Stored items:

========

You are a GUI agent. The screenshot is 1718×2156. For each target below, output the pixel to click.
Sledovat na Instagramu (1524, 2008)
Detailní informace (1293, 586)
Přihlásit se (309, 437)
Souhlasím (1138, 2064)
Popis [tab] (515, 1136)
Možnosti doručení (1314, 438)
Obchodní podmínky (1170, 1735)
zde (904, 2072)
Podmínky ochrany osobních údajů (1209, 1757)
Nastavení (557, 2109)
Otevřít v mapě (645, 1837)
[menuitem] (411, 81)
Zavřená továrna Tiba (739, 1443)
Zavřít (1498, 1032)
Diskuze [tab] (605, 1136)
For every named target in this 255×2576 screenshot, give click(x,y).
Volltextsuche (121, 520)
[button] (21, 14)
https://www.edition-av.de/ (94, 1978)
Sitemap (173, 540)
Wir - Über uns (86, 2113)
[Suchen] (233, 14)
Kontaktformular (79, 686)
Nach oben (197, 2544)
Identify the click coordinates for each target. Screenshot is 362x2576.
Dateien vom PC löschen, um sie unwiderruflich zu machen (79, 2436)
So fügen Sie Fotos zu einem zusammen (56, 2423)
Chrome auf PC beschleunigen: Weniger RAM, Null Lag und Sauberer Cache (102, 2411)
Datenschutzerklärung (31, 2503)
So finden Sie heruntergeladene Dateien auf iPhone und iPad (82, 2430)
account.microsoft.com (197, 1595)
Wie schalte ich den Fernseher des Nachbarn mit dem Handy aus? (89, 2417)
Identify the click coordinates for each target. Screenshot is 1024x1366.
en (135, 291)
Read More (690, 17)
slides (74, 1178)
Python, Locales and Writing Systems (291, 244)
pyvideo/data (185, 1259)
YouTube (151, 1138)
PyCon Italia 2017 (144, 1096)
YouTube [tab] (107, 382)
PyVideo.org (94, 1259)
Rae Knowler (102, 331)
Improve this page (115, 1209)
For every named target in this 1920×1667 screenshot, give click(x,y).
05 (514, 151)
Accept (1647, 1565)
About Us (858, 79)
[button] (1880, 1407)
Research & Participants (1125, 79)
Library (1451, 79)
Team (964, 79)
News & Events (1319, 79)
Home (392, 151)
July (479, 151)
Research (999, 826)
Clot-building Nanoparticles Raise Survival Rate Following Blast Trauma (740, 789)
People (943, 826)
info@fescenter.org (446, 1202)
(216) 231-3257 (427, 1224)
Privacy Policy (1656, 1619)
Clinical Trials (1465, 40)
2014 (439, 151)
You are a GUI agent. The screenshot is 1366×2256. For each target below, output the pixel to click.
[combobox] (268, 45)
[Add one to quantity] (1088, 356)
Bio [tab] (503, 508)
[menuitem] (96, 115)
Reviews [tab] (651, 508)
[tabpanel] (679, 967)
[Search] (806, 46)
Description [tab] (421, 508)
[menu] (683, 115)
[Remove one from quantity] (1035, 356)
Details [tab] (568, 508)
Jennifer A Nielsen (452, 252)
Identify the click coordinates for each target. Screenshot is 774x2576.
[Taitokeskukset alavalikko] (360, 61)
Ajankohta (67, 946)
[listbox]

========

**Task**:
In the entries above, some lines hold the string "named". Copy each of them.

**The completed task**:
For every named target in this 255×2576 screenshot, give click(x,y).
For every named target in this 1920×1667 screenshot, give click(x,y).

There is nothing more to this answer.